"""

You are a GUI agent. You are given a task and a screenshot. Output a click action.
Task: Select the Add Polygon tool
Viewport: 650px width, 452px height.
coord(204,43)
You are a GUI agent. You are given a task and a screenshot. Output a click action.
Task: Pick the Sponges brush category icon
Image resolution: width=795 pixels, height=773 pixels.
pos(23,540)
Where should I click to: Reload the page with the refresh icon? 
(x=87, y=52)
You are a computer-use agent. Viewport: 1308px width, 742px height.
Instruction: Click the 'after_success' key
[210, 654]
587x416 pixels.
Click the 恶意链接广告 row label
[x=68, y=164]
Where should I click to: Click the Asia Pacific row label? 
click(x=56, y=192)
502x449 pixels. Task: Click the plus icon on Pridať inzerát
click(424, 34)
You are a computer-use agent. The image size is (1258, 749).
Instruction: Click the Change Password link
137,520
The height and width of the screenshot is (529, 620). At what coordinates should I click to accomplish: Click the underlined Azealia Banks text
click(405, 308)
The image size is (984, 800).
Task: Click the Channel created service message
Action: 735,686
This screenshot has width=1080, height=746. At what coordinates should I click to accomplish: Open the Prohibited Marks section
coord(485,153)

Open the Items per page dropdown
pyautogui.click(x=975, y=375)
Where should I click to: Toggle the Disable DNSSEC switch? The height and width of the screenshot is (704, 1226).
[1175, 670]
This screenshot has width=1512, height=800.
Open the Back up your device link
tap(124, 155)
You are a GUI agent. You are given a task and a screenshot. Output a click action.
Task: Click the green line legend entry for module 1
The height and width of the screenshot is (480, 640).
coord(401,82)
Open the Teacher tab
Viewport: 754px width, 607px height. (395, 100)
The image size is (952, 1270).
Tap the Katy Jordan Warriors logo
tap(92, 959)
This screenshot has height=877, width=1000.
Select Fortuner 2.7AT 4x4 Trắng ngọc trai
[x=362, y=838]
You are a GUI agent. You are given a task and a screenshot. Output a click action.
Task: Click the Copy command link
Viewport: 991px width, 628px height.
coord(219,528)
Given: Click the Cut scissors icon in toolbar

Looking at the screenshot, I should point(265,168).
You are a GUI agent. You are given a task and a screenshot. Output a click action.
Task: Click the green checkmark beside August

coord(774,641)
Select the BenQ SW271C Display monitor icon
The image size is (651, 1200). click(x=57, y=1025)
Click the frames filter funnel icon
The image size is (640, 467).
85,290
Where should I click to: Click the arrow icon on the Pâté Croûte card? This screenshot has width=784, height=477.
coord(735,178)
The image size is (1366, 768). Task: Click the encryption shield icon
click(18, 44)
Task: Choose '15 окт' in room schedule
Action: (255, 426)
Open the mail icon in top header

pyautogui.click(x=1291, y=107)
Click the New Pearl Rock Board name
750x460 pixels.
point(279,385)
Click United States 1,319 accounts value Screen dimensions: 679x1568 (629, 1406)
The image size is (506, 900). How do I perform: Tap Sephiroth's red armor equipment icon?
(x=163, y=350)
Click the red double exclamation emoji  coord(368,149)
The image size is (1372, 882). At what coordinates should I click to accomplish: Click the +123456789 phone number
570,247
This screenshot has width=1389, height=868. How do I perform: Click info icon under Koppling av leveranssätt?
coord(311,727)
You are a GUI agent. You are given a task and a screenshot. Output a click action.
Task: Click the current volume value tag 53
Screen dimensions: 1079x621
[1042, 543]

"""

§ **WHAT NEEDS TO BE DONE**:
If a line in the listing includes the word "value", it counts; report the number of such lines and nothing else.

§ **TASK SOLUTION**:
2